In the past, the leg pain caused by lumbar stenosis was called pseudoclaudication because it was unrelated to blocked arteries, and doctors didn't understand
that it could be caused by spinal problems. Now the preferred medical term seems to be neurogenic (which means originating from the nervous system) claudication.
Vertebrae, disks, and other parts of the spine impinge on the spinal cord and nerves branching off of it.
The diagnosis starts with discussion of symptoms and medical history. One important clue is whether the pain eases when the back is curved forward, or flexed.
That posture tends to take pressure off the lumbar region, and it's the reason some people with lumbar spinal stenosis find it easier to walk when leaning on a
grocery cart or a walker.
An MRI or CT scan will often be ordered to confirm a diagnosis, but imaging studies shouldn't be used to make one. Many people have spinal stenosis that shows
up on an imaging study but doesn't cause any symptoms.
Treatment usually begins with physical therapy and exercises aimed at strengthening back and abdominal muscles. Pain relievers may help. Growing numbers
of older patients are getting corticosteroid injections into the spine, which worries some experts. Evidence that the shots are effective is mixed.
If the pain persists, surgery is an option. The most common procedure is a laminectomy, which involves cutting away part of a vertebra to create more space for
the spinal cord and nerves. Bone spurs and portions of the disks and facet joints can also be removed to relieve pressure. Study results for surgery are murky.
The majority of patients seem to feel better for the first year or so, but the advantage over a nonsurgical approach seems to wear off after several years.
A second operation is sometimes needed.
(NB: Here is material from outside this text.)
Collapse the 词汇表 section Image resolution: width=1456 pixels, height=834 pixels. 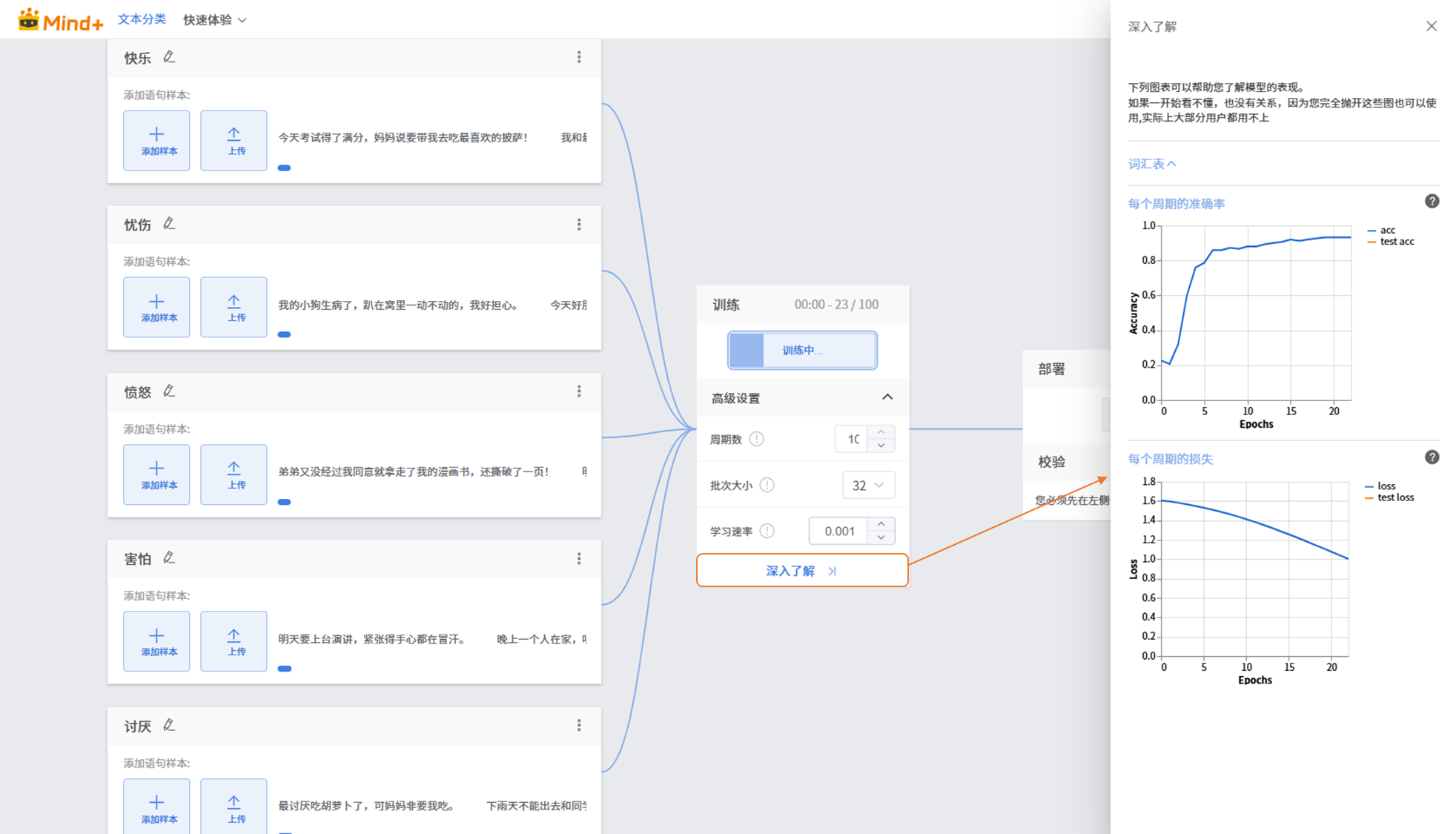[x=1151, y=164]
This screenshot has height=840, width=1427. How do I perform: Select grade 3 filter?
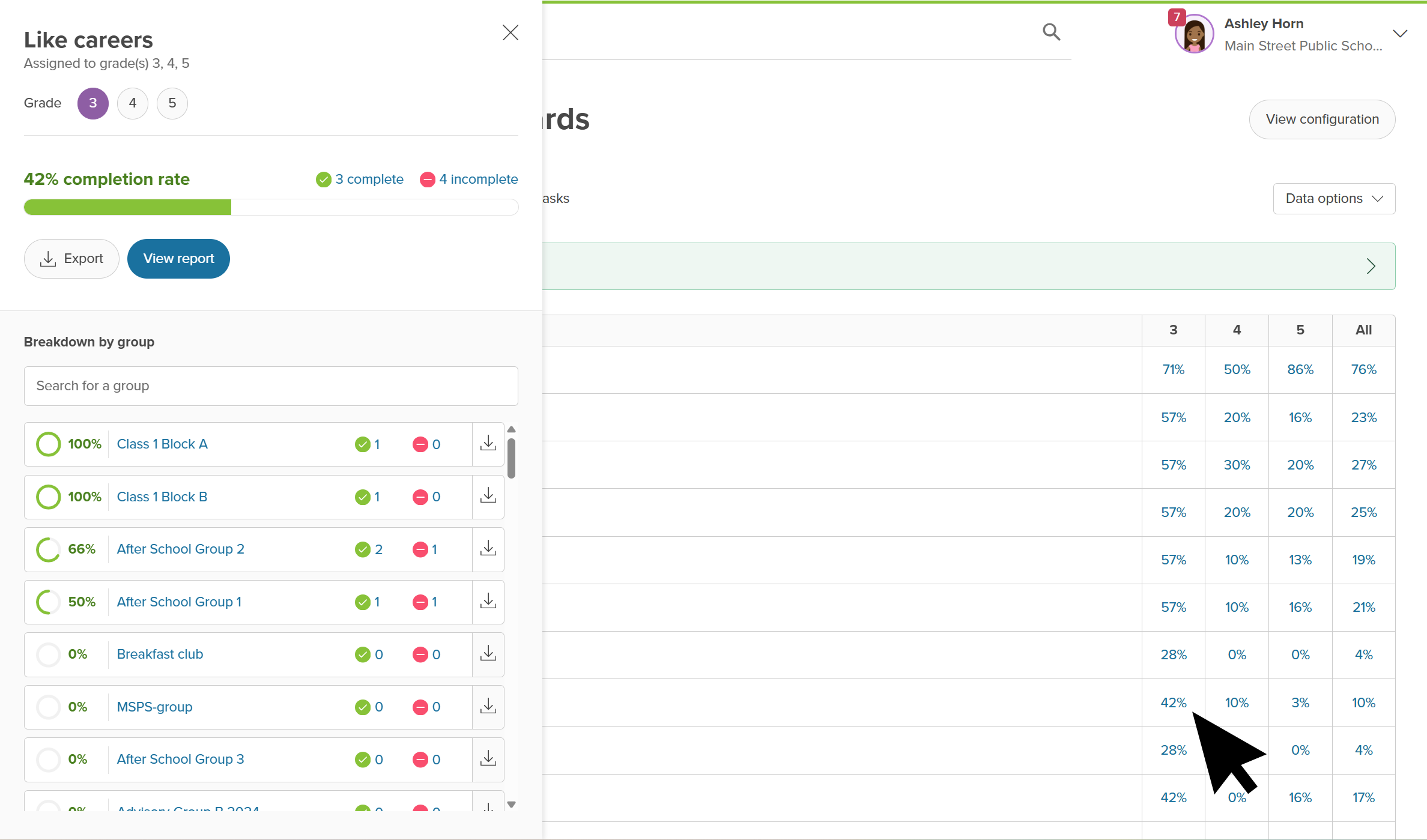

On the other hand, for some, surgery greatly reduces the pain and discomfort.
4. Diabetic neuropathy
People with diabetes are prone to nerve damage, or neuropathy. Exactly why is uncertain. High blood sugar levels may damage the tiny blood vessels that
supply nerves, creating "nerve strokes": nerves starved for oxygen (ischemic) because of damaged vessels. Diabetes may also deplete the body's store of
neurotrophic peptides, chemicals that normally repair and regenerate nervous tissue.
Diabetic neuropathy affects the upper and lower legs in different ways. In the upper leg, the pain from ischemic nerves can come on suddenly and be felt in
just one leg. In the lower legs and feet, where it is more common, the symptoms are typically numbness or tingling, and are usually felt about equally in both legs.
The numbness often dulls painful sensations, so sores on the feet go unnoticed and get worse. Diabetic neuropathy can make walking difficult, but symptoms
may improve with exercise.
People with diabetes can reduce their chances of developing neuropathy by keeping their blood sugar down. It's less certain that tight blood sugar control is
helpful once nerves have been damaged. Still, it's an important goal for many other reasons. Pain relievers, tricyclic antidepressants (amitriptyline, desipramine,
duloxetine), and anticonvulsants (carbamazepine, gabapentin, pregabalin) are used to control the burning and tingling sensations from neuropathy.